Council plans fewer closed meetings

January 21, 2000|By DAN KULIN /Staff Writer

Hagerstown's Mayor and City Council will probably spend less time in closed-door budget meetings this year than they did last year, a majority of council members said Friday.

"I don't think we'll have as many (closed meetings), but we'll have some with personnel discussions," said Councilman William M. Breichner.

"I think last year there was a learning curve we worked our way through. I don't think we'll have that same level of difficulty (this year)," Breichner said.

To balance the current fiscal year's budget, which was approved by the council in May, the mayor and council had to trim as much as $1.1 million from the general fund.


The balancing act was achieved in part by raising the trash collection fee, choosing not to fill several unstaffed positions, laying off the city's part-time Farmers Market coordinator and offering early retirement incentives to other employees.

Some of the early budget discussions between the mayor and council were done in executive sessions, which are closed to the public. At the time, Mayor Robert E. Bruchey II said the council had agreed to $775,000 in cuts during the closed meetings.

The sessions, of which there were at least four, drew criticism and prompted a former city councilman to file a complaint with the Maryland Open Meetings Compliance Board.

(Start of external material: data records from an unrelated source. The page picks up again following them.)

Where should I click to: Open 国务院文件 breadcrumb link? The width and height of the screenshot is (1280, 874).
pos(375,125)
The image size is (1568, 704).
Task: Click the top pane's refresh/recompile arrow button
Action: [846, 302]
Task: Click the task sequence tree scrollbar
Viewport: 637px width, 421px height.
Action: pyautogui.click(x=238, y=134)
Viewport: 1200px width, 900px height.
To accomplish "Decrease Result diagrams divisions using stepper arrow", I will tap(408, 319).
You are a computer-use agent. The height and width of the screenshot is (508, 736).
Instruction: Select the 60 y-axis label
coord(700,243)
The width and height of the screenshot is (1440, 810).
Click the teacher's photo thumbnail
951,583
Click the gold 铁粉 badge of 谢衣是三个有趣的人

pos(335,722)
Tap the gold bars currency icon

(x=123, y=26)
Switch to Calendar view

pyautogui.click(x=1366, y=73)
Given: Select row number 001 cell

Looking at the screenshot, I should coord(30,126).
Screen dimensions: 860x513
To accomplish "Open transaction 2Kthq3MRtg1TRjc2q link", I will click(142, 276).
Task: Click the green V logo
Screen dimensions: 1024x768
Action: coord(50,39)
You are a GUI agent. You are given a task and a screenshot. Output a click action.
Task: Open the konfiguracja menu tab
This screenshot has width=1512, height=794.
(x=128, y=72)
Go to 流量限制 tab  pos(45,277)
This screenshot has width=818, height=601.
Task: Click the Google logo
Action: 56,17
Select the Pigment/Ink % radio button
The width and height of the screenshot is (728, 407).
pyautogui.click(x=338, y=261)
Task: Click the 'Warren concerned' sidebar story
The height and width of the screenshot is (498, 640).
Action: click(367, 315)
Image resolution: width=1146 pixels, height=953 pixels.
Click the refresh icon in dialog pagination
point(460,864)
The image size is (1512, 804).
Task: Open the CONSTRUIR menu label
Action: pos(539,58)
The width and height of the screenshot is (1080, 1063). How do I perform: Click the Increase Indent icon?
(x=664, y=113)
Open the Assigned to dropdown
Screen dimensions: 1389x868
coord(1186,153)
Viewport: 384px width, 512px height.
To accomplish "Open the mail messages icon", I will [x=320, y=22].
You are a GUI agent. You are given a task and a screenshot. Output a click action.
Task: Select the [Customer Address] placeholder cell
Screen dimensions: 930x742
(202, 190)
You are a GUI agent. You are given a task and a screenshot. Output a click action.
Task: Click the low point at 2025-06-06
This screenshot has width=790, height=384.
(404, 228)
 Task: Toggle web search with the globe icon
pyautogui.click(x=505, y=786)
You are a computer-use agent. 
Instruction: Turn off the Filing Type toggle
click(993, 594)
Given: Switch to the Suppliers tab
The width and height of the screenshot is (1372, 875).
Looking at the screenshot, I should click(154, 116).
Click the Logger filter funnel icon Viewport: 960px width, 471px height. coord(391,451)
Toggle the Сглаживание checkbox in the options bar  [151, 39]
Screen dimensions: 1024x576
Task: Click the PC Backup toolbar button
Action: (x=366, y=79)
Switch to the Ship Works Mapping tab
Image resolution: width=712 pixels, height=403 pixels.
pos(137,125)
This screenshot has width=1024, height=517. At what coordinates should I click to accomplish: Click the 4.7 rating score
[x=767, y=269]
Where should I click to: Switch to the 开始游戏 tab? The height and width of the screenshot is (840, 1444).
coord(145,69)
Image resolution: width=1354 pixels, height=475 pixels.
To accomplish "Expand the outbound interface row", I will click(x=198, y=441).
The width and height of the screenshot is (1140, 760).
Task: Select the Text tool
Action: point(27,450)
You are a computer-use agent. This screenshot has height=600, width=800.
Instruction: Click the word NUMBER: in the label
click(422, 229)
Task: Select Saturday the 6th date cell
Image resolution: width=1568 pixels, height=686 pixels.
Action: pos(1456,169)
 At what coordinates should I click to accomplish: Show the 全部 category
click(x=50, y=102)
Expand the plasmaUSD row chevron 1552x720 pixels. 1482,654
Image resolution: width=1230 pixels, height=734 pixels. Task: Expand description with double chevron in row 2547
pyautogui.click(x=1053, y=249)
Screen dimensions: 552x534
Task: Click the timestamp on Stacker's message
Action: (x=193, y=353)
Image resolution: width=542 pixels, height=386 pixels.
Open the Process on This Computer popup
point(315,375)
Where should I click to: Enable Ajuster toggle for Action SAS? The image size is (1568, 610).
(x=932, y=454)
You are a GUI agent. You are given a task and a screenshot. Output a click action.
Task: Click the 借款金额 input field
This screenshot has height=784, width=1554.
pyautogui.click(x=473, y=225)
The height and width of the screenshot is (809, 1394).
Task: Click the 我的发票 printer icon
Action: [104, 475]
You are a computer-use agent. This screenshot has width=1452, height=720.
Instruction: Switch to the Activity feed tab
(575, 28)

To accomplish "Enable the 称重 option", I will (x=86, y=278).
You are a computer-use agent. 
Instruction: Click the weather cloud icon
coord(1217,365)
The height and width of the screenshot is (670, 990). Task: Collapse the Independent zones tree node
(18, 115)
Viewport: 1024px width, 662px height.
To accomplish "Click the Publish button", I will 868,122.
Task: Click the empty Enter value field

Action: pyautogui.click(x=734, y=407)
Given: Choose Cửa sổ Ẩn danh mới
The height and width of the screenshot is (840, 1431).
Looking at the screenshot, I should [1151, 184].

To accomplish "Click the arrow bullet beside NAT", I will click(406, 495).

The state later ruled the mayor and council were allowed to hold those discussions in private.

The mayor and council are scheduled to formally start fiscal year 2000-2001 budget talks today during a special 9 a.m. meeting at the Frostburg State University Center on Public Square in Hagerstown.

Councilman J. Wallace McClure said there will probably be fewer closed-door budget discussions because of the attention last year's meetings received.

He said at least one closed meeting will "invariably occur" because of personnel-related talks, but McClure said he wants to keep the meetings open to the public "as much as possible."

McClure said last year he didn't question suggestions to close council meetings, but now he's taking a closer look at the reasons for going into closed sessions.

Councilman Lewis C. Metzner said, "I wouldn't expect to see a lot of closed meetings on this budget."

He added that he would expect a debate among council members if it is suggested they take some of the budget discussions behind closed doors.

"My basic position is do whatever you can in open session," Metzner said.

Councilwoman Susan Saum-Wicklein said "topics appropriate for closed doors will be (discussed) in closed doors."

She said it was too early to speculate on how budget meetings may progress.

Councilman Alfred W. Boyer also said it was premature to say how many closed-door budget meetings they might have.

The mayor did not return telephone messages left Friday.